Publicado na Coluna Semanal do Dr. Noronha a convite do sítio “Última Instância – Revista Jurídica”, São Paulo, Brasil, 23 de setembro de 2009.
VERONA – O Brasil é um país com uma grande e longa tradição no instituto do asilo político e, portanto, no respeito aos direitos humanos e na prática da tolerância, virtude que o sábio Voltaire acertadamente apontava como o apanágio da Humanidade.
De fato, da Europa, recebemos os refugiados dos mais diversos países. De Portugal, recebemos os perseguidos de Salazar e, com o triunfo da Revolução dos Cravos, os próceres do salazarismo. Da Itália, recebemos os perseguidos de Mussolini, da Alemanha, perseguidos de Hitler. De Espanha, as vítimas do franquismo. Da China, acolhemos contingentes de nacionalistas, após a vitória do Partido Comunista Chinês na guerra civil encerrada em 1949.
Da mesma forma, o Brasil recebeu do leste Europeu, perseguidos políticos de regimes diversos. Na América do Sul, durante décadas recebemos os refugiados de Stroessner e, quando de sua derrubada, o próprio, que viveu tranqüilamente até a morte em Brasília. Do Líbano, recebemos tantos refugiados que nossa população de origem libanesa se tornou maior do que a daquele país.
Com o passar dos anos, a herança sociológica dos refugiados aqui recebidos, e que se tornaram brasileiros, passou a compreender a nossa cultura, com os mesmos valores de que lançamos mão para conceder o asilo: o respeito à dignidade humana, à liberdade de pensamento, à liberdade de manifestação política, e à observância dos direitos humanos fundamentais.
Da mesma forma, o direito internacional de regência reconhece não apenas o direito da parte do Estado de conceder o refúgio decorrente do instituto do asilo político, como o artigo 14 da Declaração Universal de Direitos Humanos assegura o direito do indivíduo de buscar a proteção do asilo como princípio geral. A Comissão de Direitos Humanos da ONU (Organização das Nações Unidas), por sua vez, preparou uma declaração sobre o direito de asilo em 1960 na qual afirmou que era o dever do Estado aceitar asilos políticos, “à exceção de casos de segurança nacional ou de segurança da população”.
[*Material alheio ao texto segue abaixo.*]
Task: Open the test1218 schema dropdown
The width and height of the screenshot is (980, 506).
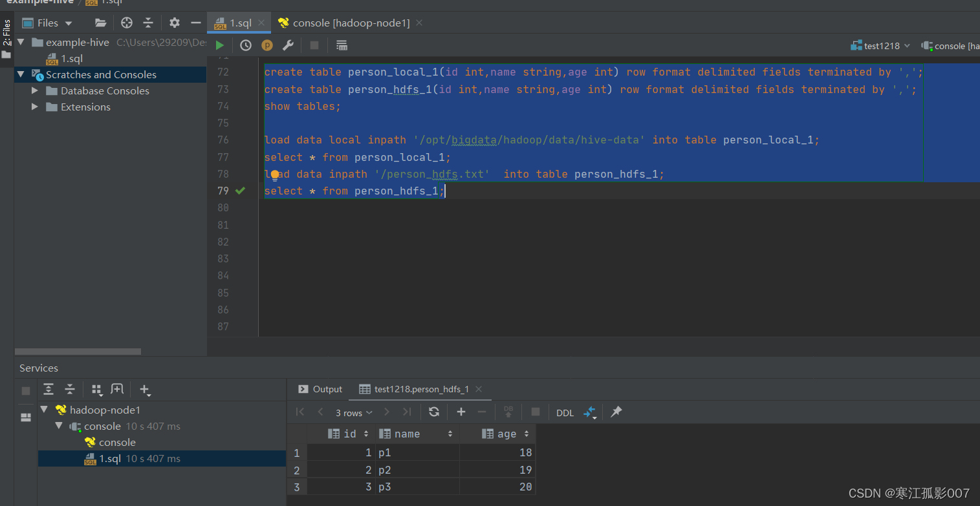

Assim, a causa da manutenção da política tradicional de concessão de asilo político pelo Brasil encontra-se hoje ameaçada pelo caso Cesare Battisti. A medida, que é de resto um ato de manifestação da soberania do Brasil, por meio do Poder Executivo, acha-se em risco por uma possível equivocada manifestação do Poder Judiciário, instigada por um governo estrangeiro com poucas credenciais democráticas. Na Itália, a questão tomou caracteres de uma vendettae é explorada politicamente por um governo desmoralizado.
Notoriamente um estado cliente dos EUA, a Itália é hoje uma grande e sistemática violadora dos direitos humanos, recebendo críticas da ONU e da própria União Européia. Seu governo, caricato e bufo, de extrema direita é vilificado, repudiado e ridicularizado mundo afora. O tratamento desumano dispensado aos imigrantes é um exemplo que ofende a consciência humana.
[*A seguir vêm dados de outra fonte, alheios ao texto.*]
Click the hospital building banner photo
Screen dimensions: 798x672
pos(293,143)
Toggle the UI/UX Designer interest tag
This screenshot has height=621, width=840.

Vigilantes racistas, que evocam os rufiões conhecidos por camisas negras de Mussolini, pelo uniforme que utilizavam, patrulham as ruas do norte do país, onde Garibaldi, que se refugiou no Brasil devido a uma sentença de morte em Genova, deixou de ser herói. Suor facial passou a ser motivo de suspeição policial nos seus aeroportos. Minorias são identificadas e perseguidas. Certas liberdades internacionalmente reconhecidas, como as manifestações do culto religioso, são restritas ou proibidas.
O caso Cesare Battisti, dentre nós, tornou-se emblemático para a manutenção da causa dos direitos humanos e de nossa ordem constitucional. Não cabe ao Poder Judiciário brasileiro, em primeiro lugar, usurpar a prerrogativa do Poder Executivo na manifestação de qualquer ato de soberania nacional, incluindo-se a concessão do asilo, como decorre do artigo 84 do texto constitucional.
Da mesma maneira, não é lícito ao Poder Judiciário decidir contra legem,em violação ao artigo 4º da Constituição Federal que dispõe dever o Brasil reger-se nas suas relações internacionais, inter alia, pelo princípio da prevalência dos direitos humanos (caput e II). Por último, o nosso Poder Judiciário, esteio e garante de nossa ordem jurídica e do estado de Direito, não pode se prestar a comprometer a dignidade nacional.